# 指示文 1
TensorFlowのGPUメモリに関する文章を読み、次の問いに答えてください。
(a) GPU版Tensorflowをデフォルトのまま実行すると、何が起こると書かれていますか。
(b) NVIDIA-SMIの表に示されているDriver Versionは何ですか。
(c) 最後の文では、どのような方法について書くと述べていますか。

概要
GPU版Tensorflowをデフォルトのまま実行すると全GPUの全メモリを確保してしまいます.
import tensorflow as tf
import six
# tf.Sessionを作ってキーボード入力待ちにするだけのコード
tf.Session()
six.moves.input()
$ python test_gpu.py
Fri Oct 28 15:21:14 2016
+-----------------------------------------------------------------------------+
| NVIDIA-SMI 367.44 Driver Version: 367.44 |
|-------------------------------+----------------------+----------------------+
| GPU Name Persistence-M| Bus-Id Disp.A | Volatile Uncorr. ECC |
| Fan Temp Perf Pwr:Usage/Cap| Memory-Usage | GPU-Util Compute M. |
|===============================+======================+======================|
| 0 GeForce GTX TIT... Off | 0000:02:00.0 Off | N/A |
| 22% 55C P8 20W / 250W | 11603MiB / 12206MiB | 0% Default |
+-------------------------------+----------------------+----------------------+
| 1 GeForce GTX TIT... Off | 0000:03:00.0 Off | N/A |
| 22% 57C P8 20W / 250W | 11603MiB / 12206MiB | 0% Default |
+-------------------------------+----------------------+----------------------+
| 2 GeForce GTX TIT... Off | 0000:83:00.0 Off | N/A |
| 22% 53C P8 21W / 250W | 11603MiB / 12206MiB | 0% Default |
+-------------------------------+----------------------+----------------------+
| 3 GeForce GTX TIT... Off | 0000:84:00.0 Off | N/A |
| 22% 48C P8 18W / 250W | 11601MiB / 12206MiB | 0% Default |
+-------------------------------+----------------------+----------------------+
+-----------------------------------------------------------------------------+
| Processes: GPU Memory |
| GPU PID Type Process name Usage |
|=============================================================================|
| 0 22830 C python 11599MiB |
| 1 22830 C python 11599MiB |
| 2 22830 C python 11599MiB |
| 3 22830 C python 11597MiB |
+-----------------------------------------------------------------------------+
共有マシンやGPU1台で十分な場合このままだと不便なためここでは使用するGPUを制限する方法, メモリを全確保しない方法について調べた範囲で分かったことを書きます.

# 指示文 2
下の記録をすべて、一字一句変えずに引用してください。画像は回答に含めないでください。

[単語・要素の位置記録]
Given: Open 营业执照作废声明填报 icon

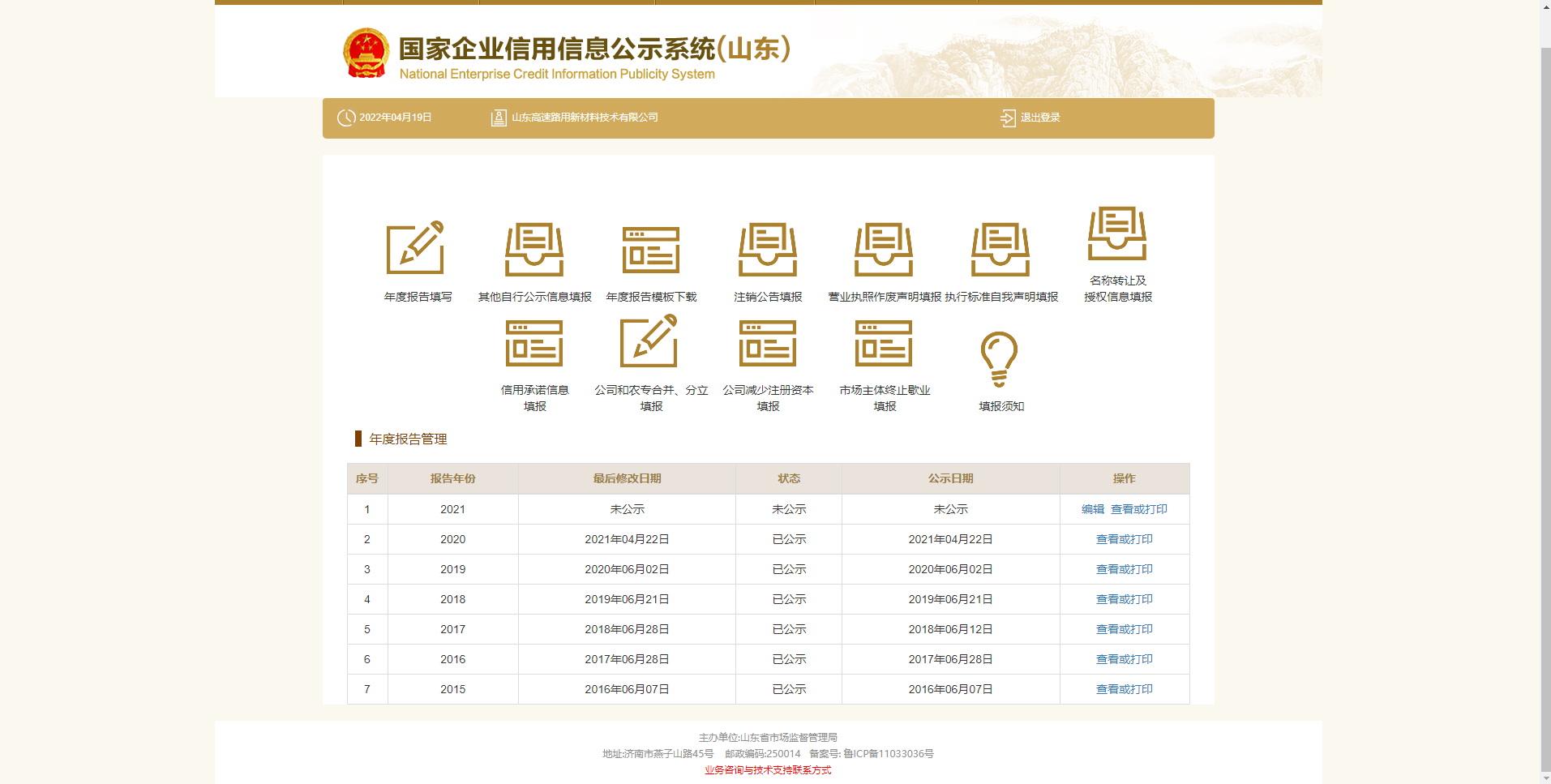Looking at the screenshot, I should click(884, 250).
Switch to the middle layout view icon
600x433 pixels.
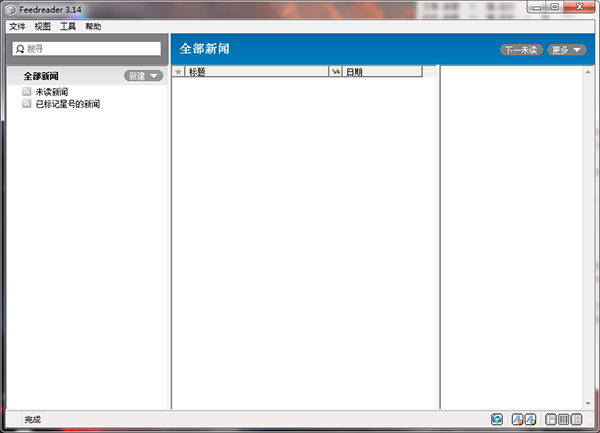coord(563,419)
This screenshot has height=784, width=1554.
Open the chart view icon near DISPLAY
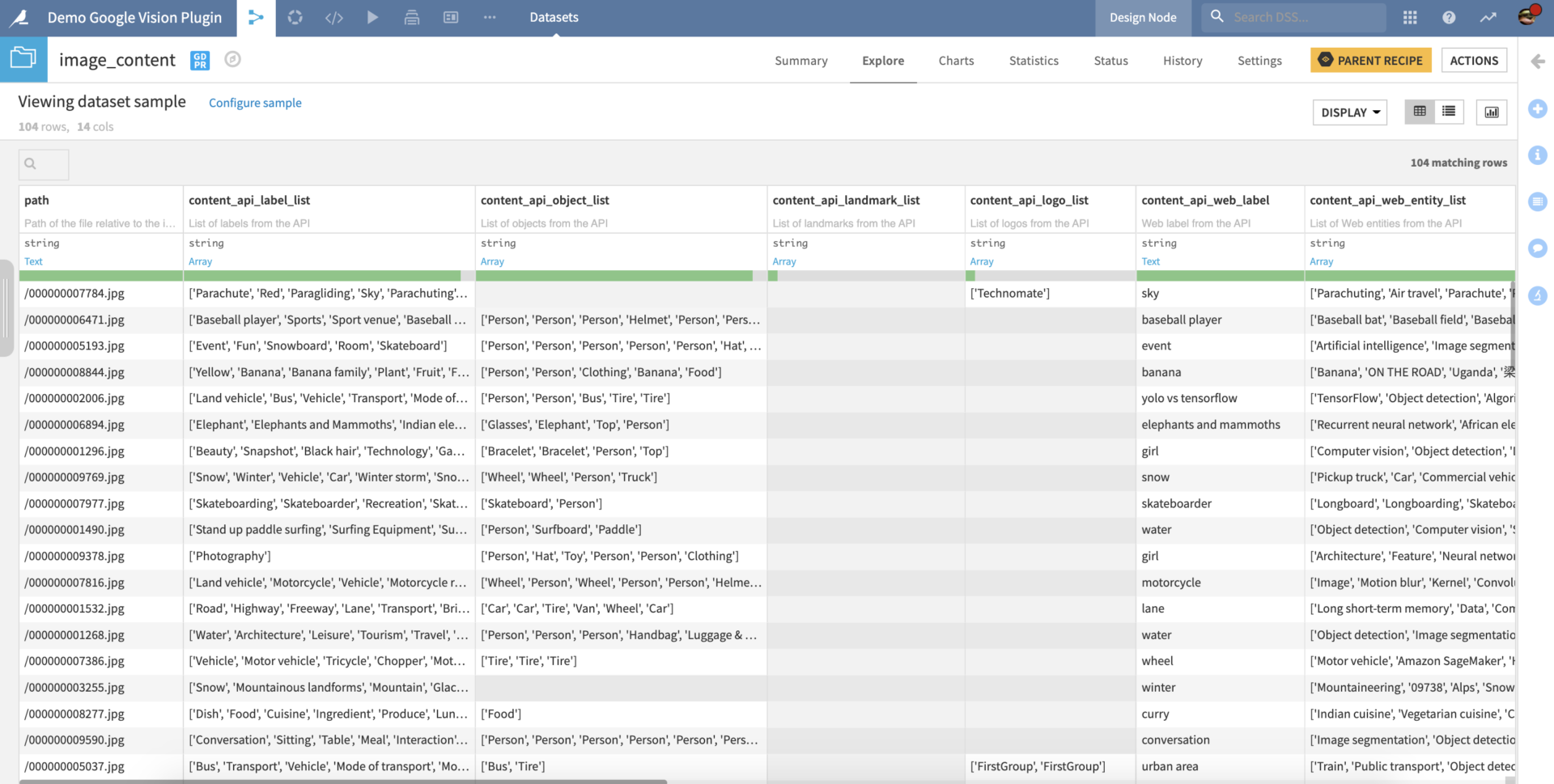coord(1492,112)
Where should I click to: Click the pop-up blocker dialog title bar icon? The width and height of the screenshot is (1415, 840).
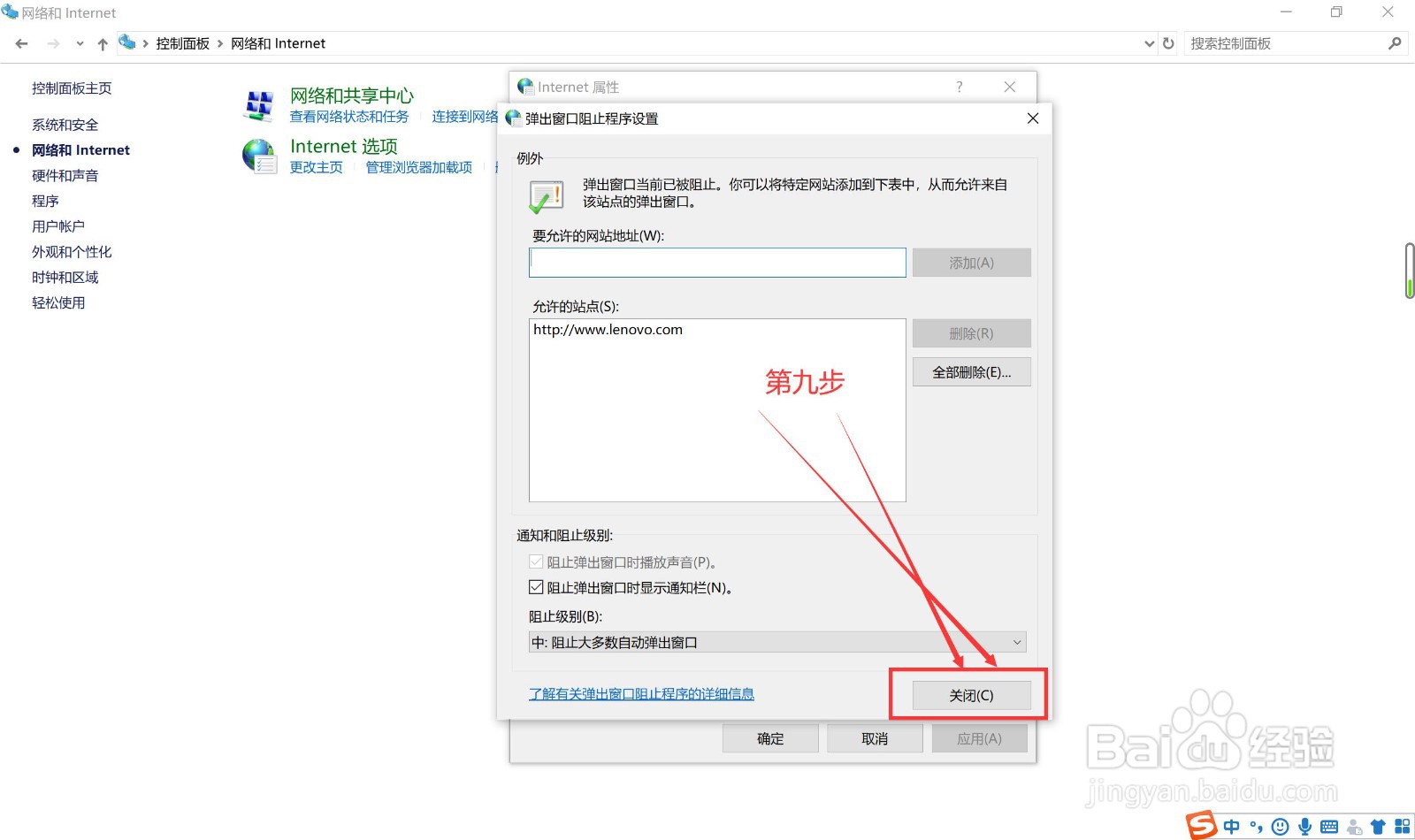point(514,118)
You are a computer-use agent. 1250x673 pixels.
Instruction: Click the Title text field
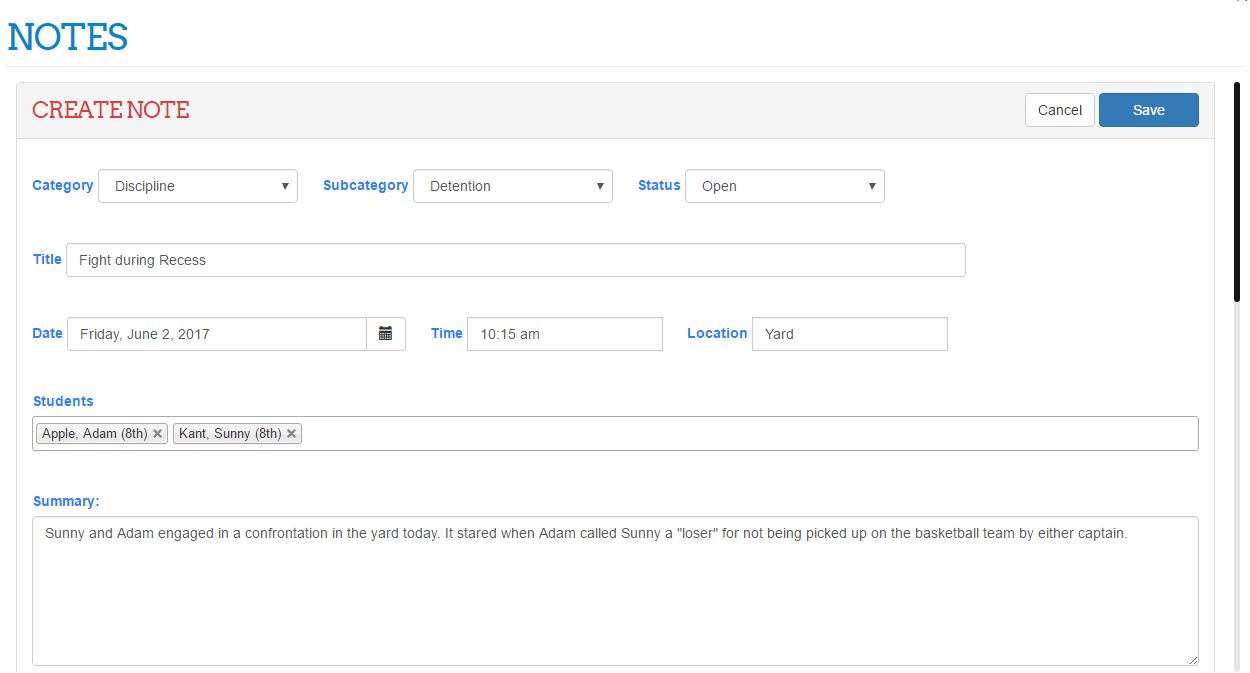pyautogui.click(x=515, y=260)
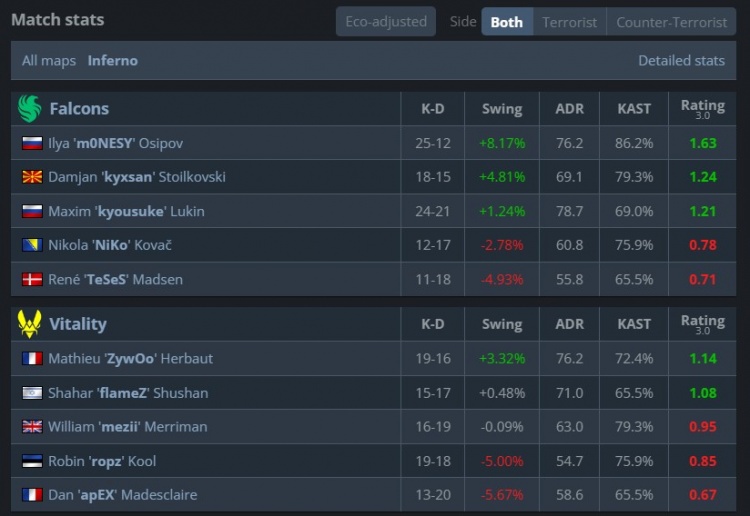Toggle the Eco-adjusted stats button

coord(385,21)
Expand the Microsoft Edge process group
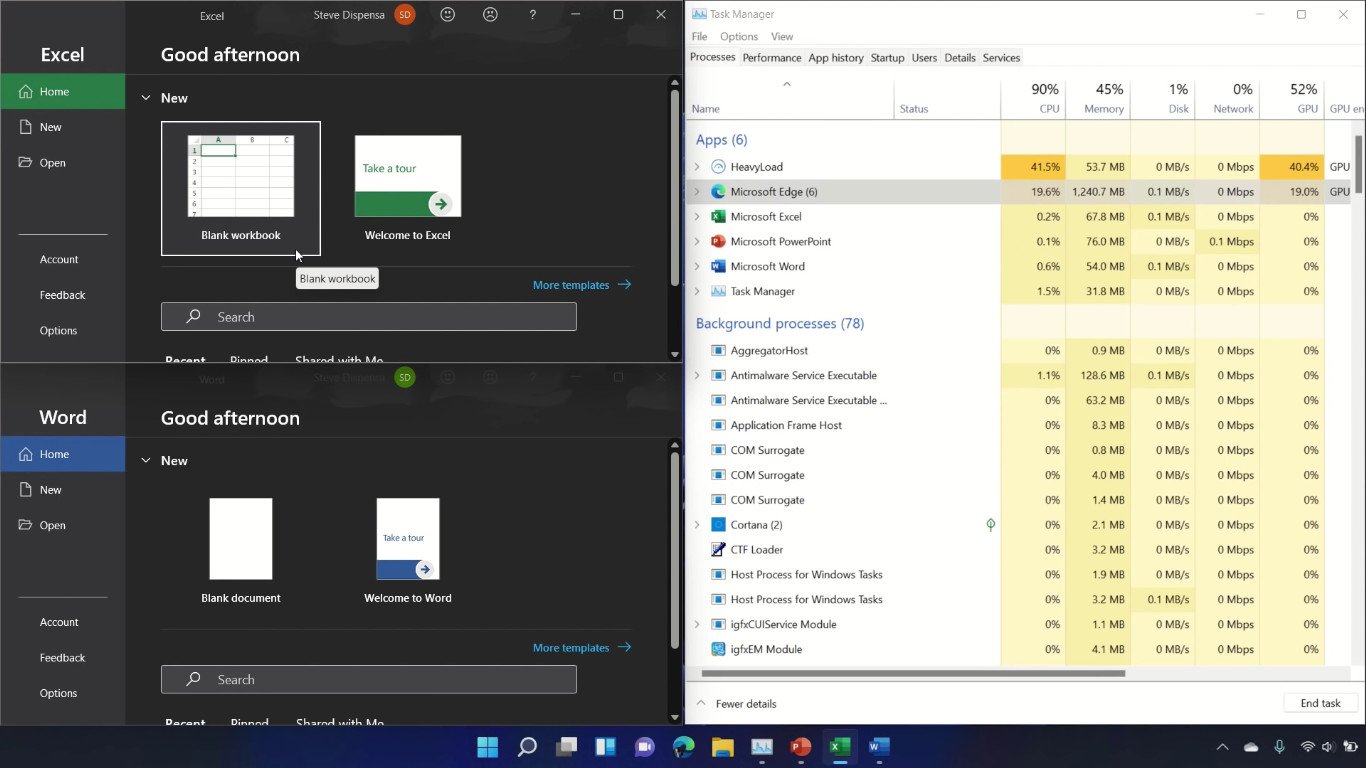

# 回答 1
(a) 全GPUの全メモリを確保してしまいます。
(b) 367.44
(c) 使用するGPUを制限する方法と、メモリを全確保しない方法です。

# 回答 2
Given: Open 营业执照作废声明填报 icon

Looking at the screenshot, I should click(884, 250).
Switch to the middle layout view icon
600x433 pixels.
coord(563,419)
This screenshot has height=784, width=1554.
Open the chart view icon near DISPLAY
coord(1492,112)
Where should I click to: Click the pop-up blocker dialog title bar icon? The width and height of the screenshot is (1415, 840).
point(514,118)
You are a computer-use agent. 1250x673 pixels.
Instruction: Click the Title text field
pyautogui.click(x=515, y=260)
Toggle the Eco-adjusted stats button

coord(385,21)
Expand the Microsoft Edge process group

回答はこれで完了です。